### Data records
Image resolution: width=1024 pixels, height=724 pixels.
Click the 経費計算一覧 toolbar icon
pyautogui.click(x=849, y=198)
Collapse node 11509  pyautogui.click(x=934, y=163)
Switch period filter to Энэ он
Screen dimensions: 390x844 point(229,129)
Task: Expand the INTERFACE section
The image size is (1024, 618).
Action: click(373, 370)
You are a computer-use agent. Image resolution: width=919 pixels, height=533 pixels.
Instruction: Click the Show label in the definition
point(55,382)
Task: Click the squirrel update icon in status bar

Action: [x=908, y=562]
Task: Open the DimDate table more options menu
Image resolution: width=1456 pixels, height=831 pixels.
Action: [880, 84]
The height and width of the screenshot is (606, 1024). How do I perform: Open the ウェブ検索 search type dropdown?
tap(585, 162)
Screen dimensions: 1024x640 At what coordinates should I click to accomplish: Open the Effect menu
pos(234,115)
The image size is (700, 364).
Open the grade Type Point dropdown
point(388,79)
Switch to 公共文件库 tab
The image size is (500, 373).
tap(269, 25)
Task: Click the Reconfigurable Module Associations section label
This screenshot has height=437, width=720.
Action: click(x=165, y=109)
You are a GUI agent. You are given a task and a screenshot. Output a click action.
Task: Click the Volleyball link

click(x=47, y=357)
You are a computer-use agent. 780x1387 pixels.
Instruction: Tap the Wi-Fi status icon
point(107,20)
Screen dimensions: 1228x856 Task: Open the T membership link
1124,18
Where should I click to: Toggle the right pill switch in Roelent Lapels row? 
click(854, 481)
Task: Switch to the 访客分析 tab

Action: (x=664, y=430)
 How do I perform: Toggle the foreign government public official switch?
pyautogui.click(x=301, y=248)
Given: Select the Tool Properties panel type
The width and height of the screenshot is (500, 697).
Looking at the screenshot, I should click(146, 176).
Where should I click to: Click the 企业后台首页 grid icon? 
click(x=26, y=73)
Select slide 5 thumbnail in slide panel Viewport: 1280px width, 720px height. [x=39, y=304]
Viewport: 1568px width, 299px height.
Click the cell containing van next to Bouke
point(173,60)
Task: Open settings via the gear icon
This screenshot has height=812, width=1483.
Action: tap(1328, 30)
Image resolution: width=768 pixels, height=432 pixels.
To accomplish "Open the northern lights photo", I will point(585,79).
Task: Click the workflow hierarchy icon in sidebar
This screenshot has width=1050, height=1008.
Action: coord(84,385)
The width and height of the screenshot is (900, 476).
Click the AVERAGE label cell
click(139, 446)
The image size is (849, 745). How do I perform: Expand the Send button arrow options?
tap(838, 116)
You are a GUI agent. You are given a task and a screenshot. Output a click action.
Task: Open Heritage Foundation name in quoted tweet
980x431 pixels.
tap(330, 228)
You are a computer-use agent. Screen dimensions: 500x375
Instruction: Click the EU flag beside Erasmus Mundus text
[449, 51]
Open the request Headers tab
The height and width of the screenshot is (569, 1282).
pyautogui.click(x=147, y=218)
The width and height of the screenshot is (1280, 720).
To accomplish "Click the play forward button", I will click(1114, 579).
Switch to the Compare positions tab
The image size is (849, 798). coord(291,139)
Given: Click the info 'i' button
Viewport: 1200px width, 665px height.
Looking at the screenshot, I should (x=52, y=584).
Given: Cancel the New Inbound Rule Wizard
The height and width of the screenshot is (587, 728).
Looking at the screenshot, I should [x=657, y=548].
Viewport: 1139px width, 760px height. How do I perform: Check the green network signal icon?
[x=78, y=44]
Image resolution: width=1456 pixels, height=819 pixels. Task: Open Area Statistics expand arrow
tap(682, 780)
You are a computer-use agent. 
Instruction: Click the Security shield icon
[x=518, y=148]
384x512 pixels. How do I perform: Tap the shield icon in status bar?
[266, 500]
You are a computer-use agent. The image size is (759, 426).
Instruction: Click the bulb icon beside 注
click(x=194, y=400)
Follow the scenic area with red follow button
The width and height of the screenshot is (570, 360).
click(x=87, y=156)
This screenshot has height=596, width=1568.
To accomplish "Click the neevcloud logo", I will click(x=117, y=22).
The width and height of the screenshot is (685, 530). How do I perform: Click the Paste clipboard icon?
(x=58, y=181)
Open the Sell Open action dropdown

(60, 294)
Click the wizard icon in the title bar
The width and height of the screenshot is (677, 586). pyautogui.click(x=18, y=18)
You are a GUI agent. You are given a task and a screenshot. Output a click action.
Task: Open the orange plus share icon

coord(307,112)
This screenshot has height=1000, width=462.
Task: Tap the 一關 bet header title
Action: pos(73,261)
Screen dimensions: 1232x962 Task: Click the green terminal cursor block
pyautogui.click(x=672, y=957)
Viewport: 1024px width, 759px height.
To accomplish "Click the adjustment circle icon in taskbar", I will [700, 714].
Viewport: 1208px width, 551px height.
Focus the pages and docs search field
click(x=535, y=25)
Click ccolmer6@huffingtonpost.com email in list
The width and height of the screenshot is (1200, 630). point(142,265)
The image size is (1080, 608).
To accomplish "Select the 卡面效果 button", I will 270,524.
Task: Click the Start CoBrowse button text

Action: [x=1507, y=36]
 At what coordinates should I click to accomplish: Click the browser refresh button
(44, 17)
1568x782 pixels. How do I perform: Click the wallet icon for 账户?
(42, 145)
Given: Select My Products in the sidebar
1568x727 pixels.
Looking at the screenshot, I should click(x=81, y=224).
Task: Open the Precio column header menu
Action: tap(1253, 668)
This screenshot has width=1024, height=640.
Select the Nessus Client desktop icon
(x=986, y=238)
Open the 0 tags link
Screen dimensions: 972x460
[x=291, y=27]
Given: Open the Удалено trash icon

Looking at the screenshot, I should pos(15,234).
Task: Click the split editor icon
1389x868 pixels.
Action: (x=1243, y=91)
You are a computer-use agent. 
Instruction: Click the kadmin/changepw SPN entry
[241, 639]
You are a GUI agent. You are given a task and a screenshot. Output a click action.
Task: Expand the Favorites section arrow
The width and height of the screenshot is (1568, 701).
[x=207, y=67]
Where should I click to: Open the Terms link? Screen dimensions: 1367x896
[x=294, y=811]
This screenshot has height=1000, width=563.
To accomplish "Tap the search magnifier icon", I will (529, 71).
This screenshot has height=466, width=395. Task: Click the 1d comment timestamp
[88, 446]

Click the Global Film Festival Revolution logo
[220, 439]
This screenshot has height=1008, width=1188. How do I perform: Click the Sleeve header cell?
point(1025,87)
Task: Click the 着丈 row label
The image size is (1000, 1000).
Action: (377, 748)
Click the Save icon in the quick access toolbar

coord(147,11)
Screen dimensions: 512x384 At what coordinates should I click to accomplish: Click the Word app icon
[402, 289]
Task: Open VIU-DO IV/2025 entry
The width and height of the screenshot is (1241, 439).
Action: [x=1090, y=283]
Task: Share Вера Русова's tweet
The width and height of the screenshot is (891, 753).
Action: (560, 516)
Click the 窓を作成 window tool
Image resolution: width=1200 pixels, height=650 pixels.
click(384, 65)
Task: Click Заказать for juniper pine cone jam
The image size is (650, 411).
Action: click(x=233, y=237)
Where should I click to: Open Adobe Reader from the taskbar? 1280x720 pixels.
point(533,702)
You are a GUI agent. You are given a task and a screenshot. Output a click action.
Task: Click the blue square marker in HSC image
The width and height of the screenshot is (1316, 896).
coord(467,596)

### YOUR ASSIGNMENT
Please print each entry once more, exactly as it reads.

### EXERCISE OUTPUT
Image resolution: width=1024 pixels, height=724 pixels.
Click the 経費計算一覧 toolbar icon
pyautogui.click(x=849, y=198)
Collapse node 11509  pyautogui.click(x=934, y=163)
Switch period filter to Энэ он
Screen dimensions: 390x844 point(229,129)
Task: Expand the INTERFACE section
The image size is (1024, 618).
Action: click(373, 370)
You are a computer-use agent. Image resolution: width=919 pixels, height=533 pixels.
Instruction: Click the Show label in the definition
point(55,382)
Task: Click the squirrel update icon in status bar

Action: [x=908, y=562]
Task: Open the DimDate table more options menu
Image resolution: width=1456 pixels, height=831 pixels.
Action: [880, 84]
The height and width of the screenshot is (606, 1024). How do I perform: Open the ウェブ検索 search type dropdown?
tap(585, 162)
Screen dimensions: 1024x640 At what coordinates should I click to accomplish: Open the Effect menu
pos(234,115)
The image size is (700, 364).
Open the grade Type Point dropdown
point(388,79)
Switch to 公共文件库 tab
The image size is (500, 373).
tap(269, 25)
Task: Click the Reconfigurable Module Associations section label
This screenshot has height=437, width=720.
Action: click(x=165, y=109)
You are a GUI agent. You are given a task and a screenshot. Output a click action.
Task: Click the Volleyball link

click(x=47, y=357)
You are a computer-use agent. 780x1387 pixels.
Instruction: Tap the Wi-Fi status icon
point(107,20)
Screen dimensions: 1228x856 Task: Open the T membership link
1124,18
Where should I click to: Toggle the right pill switch in Roelent Lapels row? 
click(854, 481)
Task: Switch to the 访客分析 tab

Action: (x=664, y=430)
 How do I perform: Toggle the foreign government public official switch?
pyautogui.click(x=301, y=248)
Given: Select the Tool Properties panel type
The width and height of the screenshot is (500, 697).
Looking at the screenshot, I should click(146, 176).
Where should I click to: Click the 企业后台首页 grid icon? 
click(x=26, y=73)
Select slide 5 thumbnail in slide panel Viewport: 1280px width, 720px height. [x=39, y=304]
Viewport: 1568px width, 299px height.
Click the cell containing van next to Bouke
point(173,60)
Task: Open settings via the gear icon
This screenshot has height=812, width=1483.
Action: tap(1328, 30)
Image resolution: width=768 pixels, height=432 pixels.
To accomplish "Open the northern lights photo", I will point(585,79).
Task: Click the workflow hierarchy icon in sidebar
This screenshot has width=1050, height=1008.
Action: coord(84,385)
The width and height of the screenshot is (900, 476).
Click the AVERAGE label cell
click(139, 446)
The image size is (849, 745). How do I perform: Expand the Send button arrow options?
tap(838, 116)
You are a GUI agent. You are given a task and a screenshot. Output a click action.
Task: Open Heritage Foundation name in quoted tweet
980x431 pixels.
tap(330, 228)
You are a computer-use agent. Screen dimensions: 500x375
Instruction: Click the EU flag beside Erasmus Mundus text
[449, 51]
Open the request Headers tab
The height and width of the screenshot is (569, 1282).
pyautogui.click(x=147, y=218)
The width and height of the screenshot is (1280, 720).
To accomplish "Click the play forward button", I will click(1114, 579).
Switch to the Compare positions tab
The image size is (849, 798). coord(291,139)
Given: Click the info 'i' button
Viewport: 1200px width, 665px height.
Looking at the screenshot, I should (x=52, y=584).
Given: Cancel the New Inbound Rule Wizard
The height and width of the screenshot is (587, 728).
Looking at the screenshot, I should [x=657, y=548].
Viewport: 1139px width, 760px height. How do I perform: Check the green network signal icon?
[x=78, y=44]
Image resolution: width=1456 pixels, height=819 pixels. Task: Open Area Statistics expand arrow
tap(682, 780)
You are a computer-use agent. 
Instruction: Click the Security shield icon
[x=518, y=148]
384x512 pixels. How do I perform: Tap the shield icon in status bar?
[266, 500]
You are a computer-use agent. The image size is (759, 426).
Instruction: Click the bulb icon beside 注
click(x=194, y=400)
Follow the scenic area with red follow button
The width and height of the screenshot is (570, 360).
click(x=87, y=156)
This screenshot has height=596, width=1568.
To accomplish "Click the neevcloud logo", I will click(x=117, y=22).
The width and height of the screenshot is (685, 530). How do I perform: Click the Paste clipboard icon?
(x=58, y=181)
Open the Sell Open action dropdown

(60, 294)
Click the wizard icon in the title bar
The width and height of the screenshot is (677, 586). pyautogui.click(x=18, y=18)
You are a GUI agent. You are given a task and a screenshot. Output a click action.
Task: Open the orange plus share icon

coord(307,112)
This screenshot has height=1000, width=462.
Task: Tap the 一關 bet header title
Action: pos(73,261)
Screen dimensions: 1232x962 Task: Click the green terminal cursor block
pyautogui.click(x=672, y=957)
Viewport: 1024px width, 759px height.
To accomplish "Click the adjustment circle icon in taskbar", I will [700, 714].
Viewport: 1208px width, 551px height.
Focus the pages and docs search field
click(x=535, y=25)
Click ccolmer6@huffingtonpost.com email in list
The width and height of the screenshot is (1200, 630). point(142,265)
The image size is (1080, 608).
To accomplish "Select the 卡面效果 button", I will 270,524.
Task: Click the Start CoBrowse button text

Action: [x=1507, y=36]
 At what coordinates should I click to accomplish: Click the browser refresh button
(44, 17)
1568x782 pixels. How do I perform: Click the wallet icon for 账户?
(42, 145)
Given: Select My Products in the sidebar
1568x727 pixels.
Looking at the screenshot, I should click(x=81, y=224).
Task: Open the Precio column header menu
Action: tap(1253, 668)
This screenshot has width=1024, height=640.
Select the Nessus Client desktop icon
(x=986, y=238)
Open the 0 tags link
Screen dimensions: 972x460
[x=291, y=27]
Given: Open the Удалено trash icon

Looking at the screenshot, I should pos(15,234).
Task: Click the split editor icon
1389x868 pixels.
Action: (x=1243, y=91)
You are a computer-use agent. 
Instruction: Click the kadmin/changepw SPN entry
[241, 639]
You are a GUI agent. You are given a task and a screenshot. Output a click action.
Task: Expand the Favorites section arrow
The width and height of the screenshot is (1568, 701).
[x=207, y=67]
Where should I click to: Open the Terms link? Screen dimensions: 1367x896
[x=294, y=811]
This screenshot has height=1000, width=563.
To accomplish "Tap the search magnifier icon", I will (529, 71).
This screenshot has height=466, width=395. Task: Click the 1d comment timestamp
[88, 446]

Click the Global Film Festival Revolution logo
[220, 439]
This screenshot has height=1008, width=1188. How do I perform: Click the Sleeve header cell?
point(1025,87)
Task: Click the 着丈 row label
The image size is (1000, 1000).
Action: (377, 748)
Click the Save icon in the quick access toolbar

coord(147,11)
Screen dimensions: 512x384 At what coordinates should I click to accomplish: Click the Word app icon
[402, 289]
Task: Open VIU-DO IV/2025 entry
The width and height of the screenshot is (1241, 439).
Action: [x=1090, y=283]
Task: Share Вера Русова's tweet
The width and height of the screenshot is (891, 753).
Action: (560, 516)
Click the 窓を作成 window tool
Image resolution: width=1200 pixels, height=650 pixels.
click(384, 65)
Task: Click Заказать for juniper pine cone jam
The image size is (650, 411).
Action: click(x=233, y=237)
Where should I click to: Open Adobe Reader from the taskbar? 1280x720 pixels.
point(533,702)
You are a GUI agent. You are given a task and a screenshot. Output a click action.
Task: Click the blue square marker in HSC image
The width and height of the screenshot is (1316, 896).
coord(467,596)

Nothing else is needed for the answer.